Caglia che ti passa (seconda parte)

Eccovi il seguito di quello che chiamerò il noiosissimo ma imprescindibile — per chi ama i formaggi — compendio sulla cagliatura del latte. Se ben ricordate nella prima parte (lo scorso ottobre, argh!) vi avevo parlato del caglio animale, e vi avevo spiegato che ci sono solo altri tre modi per cagliare il latte, cioè con coagulanti (e non “cagli”) vegetali, microbici o genetici.

caciofiore

Il caglio vegetale si ottiene dai pistilli dei fiori di alcune piante della famiglia delle Asteraceae: il Cynara Cardunculus, anche detto cardo o gobbo (usato ad esempio per il Caso peruto), oppure il Silybum Marianum, o cardo mariano, o il Cynara Scolimus, cioè il vero e proprio carciofo.
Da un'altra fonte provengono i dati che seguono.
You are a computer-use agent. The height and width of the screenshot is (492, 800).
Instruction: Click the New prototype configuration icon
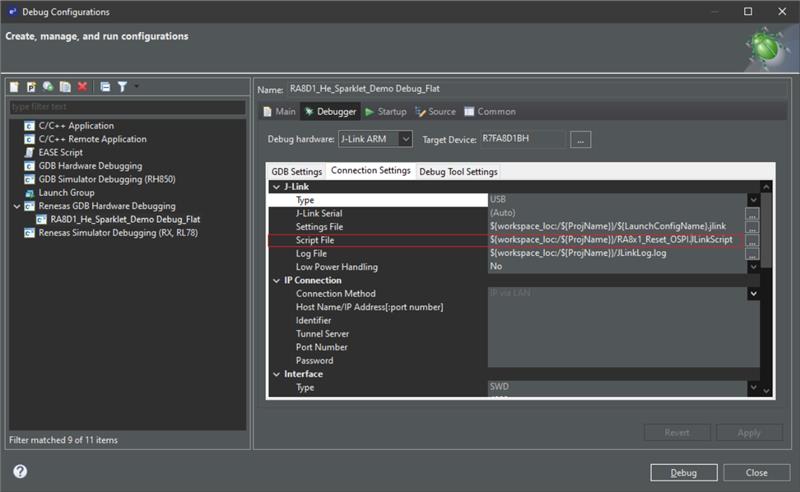(x=30, y=88)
Si possono usare anche il lattice di alcuni tipi di Ficus Carica (un tipo di fico non commestibile da crudo che in africa si mangia candito), oppure alcune specie di Galium Verum, anche detto caglio zolfino.
La coagulazione vegetale è più lenta di quella che si ottiene con il caglio animale, e il formaggio assume un sapore gradevolmente amaro, come nel caso del Caciofiore di Columella, di cui parla, appunto, Columella nel suo strafamoso trattato De re rustica.